### Text under study
|---|
Initially performed using transabdominal ultrasonography, TVOR is currently performed with a transvaginal ultrasound transducer with an attached needle. TVOR is performed in an operating room or a physician's office, with the (female) subject in the lithotomy position. TVOR is usually performed under procedural sedation,general anesthesia,paracervical block, or sometimes spinal anesthesia.Local anesthesia is not typically used because local anesthetic agents interfere with follicular cleavage and the technique requires multiple needle punctures.

This technique must be done very delicately, without stimulating the uterus, so that contractions do not occur. It is also necessary that the environment is relaxing so that the women does not stress.

Adjunctive procedures

Follicular flushing has not been found to increase pregnancy rates, nor result in an increase in oocyte yield. On the other hand, it requires a significantly longer operative time and more analgesia.
|---|
### Data section
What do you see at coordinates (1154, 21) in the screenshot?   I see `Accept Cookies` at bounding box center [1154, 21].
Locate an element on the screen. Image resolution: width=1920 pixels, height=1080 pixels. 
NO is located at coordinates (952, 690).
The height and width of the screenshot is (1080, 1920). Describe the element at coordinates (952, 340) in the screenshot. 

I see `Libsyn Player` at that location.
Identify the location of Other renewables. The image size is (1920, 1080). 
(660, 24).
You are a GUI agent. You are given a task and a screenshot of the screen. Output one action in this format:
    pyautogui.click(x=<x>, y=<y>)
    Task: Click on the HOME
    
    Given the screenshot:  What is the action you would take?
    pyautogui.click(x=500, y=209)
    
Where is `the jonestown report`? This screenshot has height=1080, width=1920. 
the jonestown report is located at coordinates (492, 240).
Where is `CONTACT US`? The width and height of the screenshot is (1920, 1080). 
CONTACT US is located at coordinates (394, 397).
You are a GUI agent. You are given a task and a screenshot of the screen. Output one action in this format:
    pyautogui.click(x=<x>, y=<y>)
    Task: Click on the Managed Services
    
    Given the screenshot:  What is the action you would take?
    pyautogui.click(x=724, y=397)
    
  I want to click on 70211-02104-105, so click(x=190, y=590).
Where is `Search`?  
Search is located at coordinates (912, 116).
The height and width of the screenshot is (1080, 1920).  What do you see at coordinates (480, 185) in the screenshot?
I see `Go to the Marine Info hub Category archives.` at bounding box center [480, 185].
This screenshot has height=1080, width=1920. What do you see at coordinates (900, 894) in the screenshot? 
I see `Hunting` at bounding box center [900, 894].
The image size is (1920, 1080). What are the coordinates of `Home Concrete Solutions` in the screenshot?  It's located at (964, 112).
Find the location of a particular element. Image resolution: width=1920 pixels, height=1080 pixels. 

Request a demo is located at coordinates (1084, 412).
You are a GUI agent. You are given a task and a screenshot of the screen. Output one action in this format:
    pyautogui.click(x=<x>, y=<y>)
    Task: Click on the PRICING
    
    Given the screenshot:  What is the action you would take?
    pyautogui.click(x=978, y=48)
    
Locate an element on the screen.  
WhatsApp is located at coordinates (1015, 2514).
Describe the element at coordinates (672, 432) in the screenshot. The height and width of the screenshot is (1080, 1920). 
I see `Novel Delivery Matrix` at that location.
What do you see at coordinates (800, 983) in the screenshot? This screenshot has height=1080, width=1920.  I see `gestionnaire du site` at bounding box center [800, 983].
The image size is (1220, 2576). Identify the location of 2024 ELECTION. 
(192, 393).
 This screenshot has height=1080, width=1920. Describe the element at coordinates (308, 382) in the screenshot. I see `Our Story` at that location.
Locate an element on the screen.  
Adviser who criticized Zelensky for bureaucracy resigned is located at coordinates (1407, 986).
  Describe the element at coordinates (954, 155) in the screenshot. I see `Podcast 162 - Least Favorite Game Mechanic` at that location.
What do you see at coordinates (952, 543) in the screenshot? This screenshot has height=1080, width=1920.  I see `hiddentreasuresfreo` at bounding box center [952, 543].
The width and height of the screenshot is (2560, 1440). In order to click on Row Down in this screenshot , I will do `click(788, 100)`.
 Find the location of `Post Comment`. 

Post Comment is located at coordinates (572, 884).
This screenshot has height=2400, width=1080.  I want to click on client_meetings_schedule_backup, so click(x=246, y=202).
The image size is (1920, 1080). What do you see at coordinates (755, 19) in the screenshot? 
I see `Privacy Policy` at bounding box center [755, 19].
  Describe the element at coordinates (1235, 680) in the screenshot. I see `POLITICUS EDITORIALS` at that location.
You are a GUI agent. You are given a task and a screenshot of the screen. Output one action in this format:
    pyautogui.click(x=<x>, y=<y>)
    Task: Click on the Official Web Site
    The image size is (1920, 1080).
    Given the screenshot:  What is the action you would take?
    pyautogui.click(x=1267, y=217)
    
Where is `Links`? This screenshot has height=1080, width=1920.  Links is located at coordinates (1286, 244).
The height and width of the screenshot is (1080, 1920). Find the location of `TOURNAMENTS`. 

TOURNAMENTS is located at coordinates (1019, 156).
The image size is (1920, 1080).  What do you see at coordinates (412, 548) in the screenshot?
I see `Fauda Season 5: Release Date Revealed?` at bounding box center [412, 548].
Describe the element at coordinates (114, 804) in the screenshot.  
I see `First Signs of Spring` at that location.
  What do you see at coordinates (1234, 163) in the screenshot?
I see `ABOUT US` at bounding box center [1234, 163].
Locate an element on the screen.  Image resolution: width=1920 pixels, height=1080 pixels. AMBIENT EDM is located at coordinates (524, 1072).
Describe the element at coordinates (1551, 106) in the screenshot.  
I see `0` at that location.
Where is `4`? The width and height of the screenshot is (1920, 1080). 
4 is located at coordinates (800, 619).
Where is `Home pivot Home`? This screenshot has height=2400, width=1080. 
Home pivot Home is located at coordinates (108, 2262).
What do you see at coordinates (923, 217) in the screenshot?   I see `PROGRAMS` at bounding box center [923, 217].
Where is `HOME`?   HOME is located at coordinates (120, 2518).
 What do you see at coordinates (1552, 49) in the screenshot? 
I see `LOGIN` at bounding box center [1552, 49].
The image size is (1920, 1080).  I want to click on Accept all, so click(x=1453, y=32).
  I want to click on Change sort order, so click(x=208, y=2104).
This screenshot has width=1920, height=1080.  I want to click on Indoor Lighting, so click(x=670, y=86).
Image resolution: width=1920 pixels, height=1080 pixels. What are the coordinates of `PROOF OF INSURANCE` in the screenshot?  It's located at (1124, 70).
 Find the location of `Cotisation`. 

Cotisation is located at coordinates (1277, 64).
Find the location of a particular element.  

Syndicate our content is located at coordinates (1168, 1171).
|---|
### Questions on the material
- a) Reproduce everything in the passage on oocyte retrieval from "Adjunctive procedures" down to "and more analgesia.".
- b) According to the passage on oocyte retrieval, why is local anesthesia not typically used for TVOR?

### Solutions for each task
- a)
Adjunctive procedures

Follicular flushing has not been found to increase pregnancy rates, nor result in an increase in oocyte yield. On the other hand, it requires a significantly longer operative time and more analgesia.

- b) Local anesthesia is not typically used because local anesthetic agents interfere with follicular cleavage. The technique also requires multiple needle punctures.